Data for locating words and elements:
•••••
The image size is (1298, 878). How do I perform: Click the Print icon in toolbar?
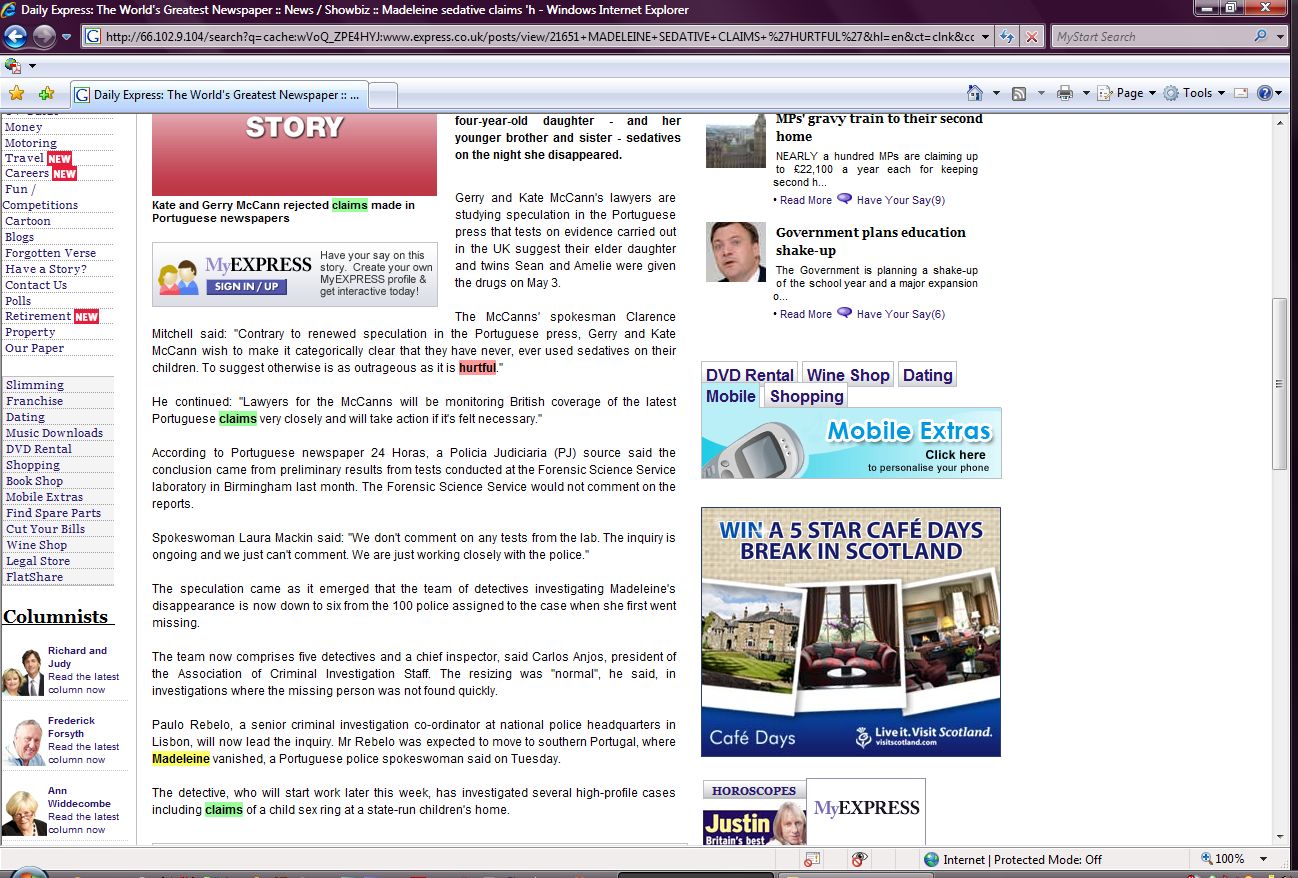pos(1065,93)
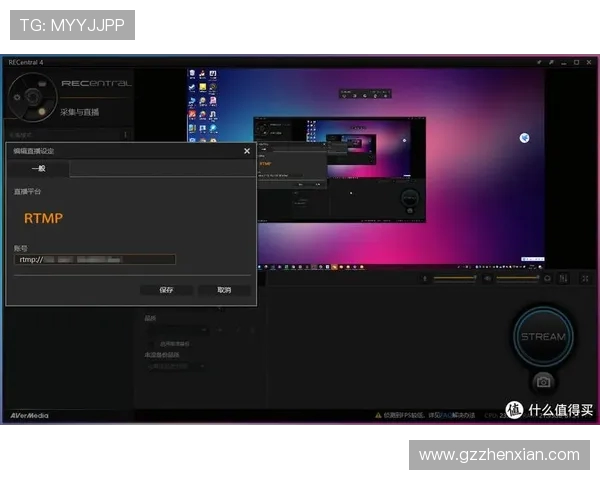The image size is (600, 480).
Task: Click the microphone icon beside the volume slider
Action: (425, 278)
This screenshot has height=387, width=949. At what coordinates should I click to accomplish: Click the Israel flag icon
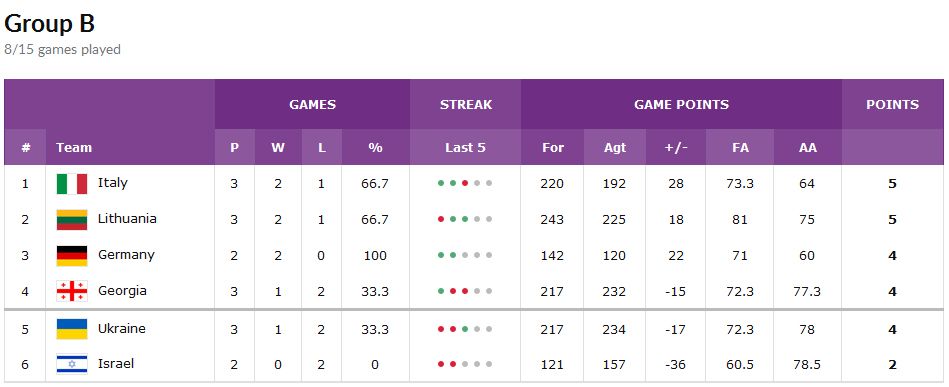point(72,364)
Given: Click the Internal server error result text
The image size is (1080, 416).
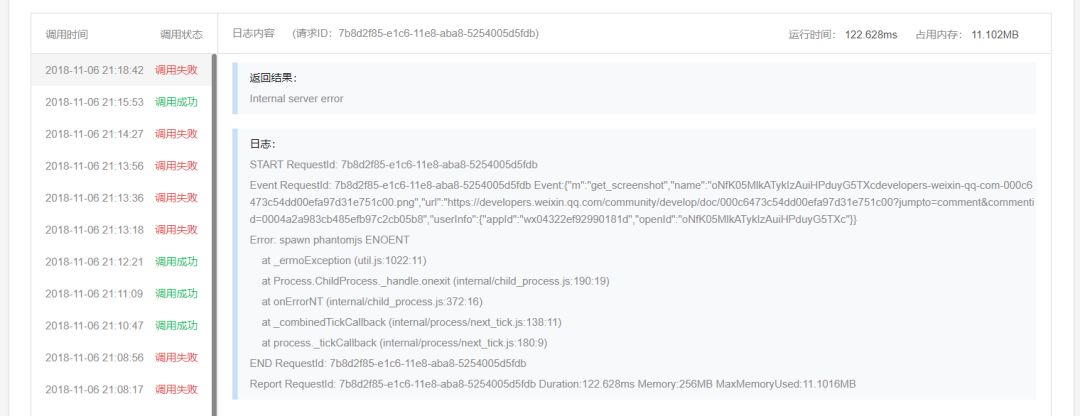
•••••
[DIRECTIONS FOR THIS TASK]
Reproduce all of the lines above verbatim, omitting the pictures from your answer.

[TASK SOLUTION]
The image size is (1298, 878). How do I perform: Click the Print icon in toolbar?
pos(1065,93)
The image size is (600, 480).
Task: Click the microphone icon beside the volume slider
Action: (425, 278)
This screenshot has height=387, width=949. At what coordinates should I click to accomplish: Click the Israel flag icon
point(72,364)
Given: Click the Internal server error result text
The image size is (1080, 416).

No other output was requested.